Algo extraño había pasado, y no sabía qué. Me dormí.
Más o menos una hora después volví a despertar con la voz de mí
madre mientras hablaba con mi abuela, decía "pero ya estaba
muerto, no podíamos hacer nada, si hubieran llamado a Richard, él
hubiera ayudado con su auto sin molestarse, para llevarlo a un
hospital, o si hubieran ido con Alberto, él ya tenía la motocicleta
encendida."
Automáticamente, hablé desde mi
habitación, mamá escuchó, después de todo la puerta estaba
abierta, pregunté "¿Quién se murió?". Ella respondió
con algo de tristeza o seriedad, supongo: " El hijo de la señora
de allá abajo, el que estaba enfermo.. El nieto de la señora
Maria".
Con sinceridad, esa señora no me cae bien, y creo que yo a ella
tampoco, pero no por eso me alegró la muerte del chico, tenía sólo
tres años si no me equivoco, y pues, en algún momento moriría,
pero no sé que decir. Al rato iba camino al baño cuando escuché
los gritos de la señora diciendo: "Mi nieto", lo repetía
varias veces y se podía escuchar el eco por todo el ambiente, eso me
puso los pelos de punta.
Obviamente sufrían todos. Yo no sabía que decir referente a lo
sucedido, soy un asco cuando se trata de hablar con alguien a la cual
se le muere un ser querido, y más si no lo trataba. Sólo había
visto al pequeño moverse de alegría en los brazos de su madre
cuando mi papá le hacia muecas, eso me alegraba, pero me entristecía
la situación del pequeño. Esa mañana me tocó salir con mi abuela,
antes de eso había reflexionado, tratando de entender el dolor de
aquellas personas. Había imaginado.. "Si eso me hubiera pasado
con mi abuela..." Gracias a eso había llorado un poco, claro
que no quise volver a pensar en eso.
Horas después me sentía fatal, no podía con el dolor abdominal.
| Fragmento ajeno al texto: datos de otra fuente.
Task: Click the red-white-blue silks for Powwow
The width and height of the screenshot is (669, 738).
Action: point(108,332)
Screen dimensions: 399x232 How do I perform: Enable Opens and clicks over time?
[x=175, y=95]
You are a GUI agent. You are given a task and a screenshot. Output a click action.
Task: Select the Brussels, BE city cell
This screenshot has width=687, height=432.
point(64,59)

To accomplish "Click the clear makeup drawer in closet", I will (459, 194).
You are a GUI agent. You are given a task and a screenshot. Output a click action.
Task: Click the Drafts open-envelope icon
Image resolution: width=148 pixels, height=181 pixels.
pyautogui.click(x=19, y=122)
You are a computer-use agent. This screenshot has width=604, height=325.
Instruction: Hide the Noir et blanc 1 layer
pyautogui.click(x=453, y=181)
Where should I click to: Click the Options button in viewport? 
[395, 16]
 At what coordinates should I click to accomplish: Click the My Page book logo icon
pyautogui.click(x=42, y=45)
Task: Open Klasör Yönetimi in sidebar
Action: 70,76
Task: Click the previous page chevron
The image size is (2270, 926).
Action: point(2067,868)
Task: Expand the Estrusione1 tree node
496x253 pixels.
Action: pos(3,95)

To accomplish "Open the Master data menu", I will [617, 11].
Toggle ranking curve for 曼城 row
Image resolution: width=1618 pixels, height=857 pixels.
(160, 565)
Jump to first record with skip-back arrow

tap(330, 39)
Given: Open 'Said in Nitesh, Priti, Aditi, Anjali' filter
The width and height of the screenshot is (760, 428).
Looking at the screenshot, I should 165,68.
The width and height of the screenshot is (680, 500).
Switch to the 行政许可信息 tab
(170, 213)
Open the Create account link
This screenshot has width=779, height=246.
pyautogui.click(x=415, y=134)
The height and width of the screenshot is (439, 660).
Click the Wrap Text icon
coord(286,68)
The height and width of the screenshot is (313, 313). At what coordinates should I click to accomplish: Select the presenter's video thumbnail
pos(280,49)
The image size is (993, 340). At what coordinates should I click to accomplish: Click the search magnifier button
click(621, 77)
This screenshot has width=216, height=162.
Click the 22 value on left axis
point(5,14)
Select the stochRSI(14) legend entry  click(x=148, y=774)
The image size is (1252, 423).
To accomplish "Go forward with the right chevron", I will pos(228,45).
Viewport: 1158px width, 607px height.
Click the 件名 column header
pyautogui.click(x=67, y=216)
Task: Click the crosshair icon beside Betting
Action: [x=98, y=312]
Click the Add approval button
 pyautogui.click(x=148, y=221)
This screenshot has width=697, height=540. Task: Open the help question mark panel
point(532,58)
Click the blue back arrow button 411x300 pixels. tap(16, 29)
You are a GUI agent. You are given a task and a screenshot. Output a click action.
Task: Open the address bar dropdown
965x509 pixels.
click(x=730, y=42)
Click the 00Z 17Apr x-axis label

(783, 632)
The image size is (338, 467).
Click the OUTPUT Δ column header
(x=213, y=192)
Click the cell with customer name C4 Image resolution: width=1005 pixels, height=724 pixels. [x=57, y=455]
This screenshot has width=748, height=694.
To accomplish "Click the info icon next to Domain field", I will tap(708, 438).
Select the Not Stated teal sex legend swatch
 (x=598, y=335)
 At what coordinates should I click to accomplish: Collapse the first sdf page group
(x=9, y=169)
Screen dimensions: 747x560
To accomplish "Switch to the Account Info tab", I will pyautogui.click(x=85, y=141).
Vomité dos veces, también me acosté sin éxito a que cediera. Al
rato tomé una pastilla la cual aliviando el dolor, me hizo dormir en
toda la tarde.
Más o menos a las cinco mi abuela me despertó diciendo que iría a
la funeraria, que estaría sola y que no le abriera a nadie. Asenté
con la cabeza adormilada y dormí hasta las seis. Para esa hora, ella
no había llegado aún.
Y bien, pasemos al día siguiente. Mis padres fueron esa mañana a la
funeraria. Volvieron más o menos a las diez aún siendo mañana, sin
yo ver algo, habían bajado a su casa de nuevo con el cadáver, les
tocaba enterrarlo y había pasado algo con los documentos para su
entierro. No sé cuando, volvieron a subir y lo enterraron.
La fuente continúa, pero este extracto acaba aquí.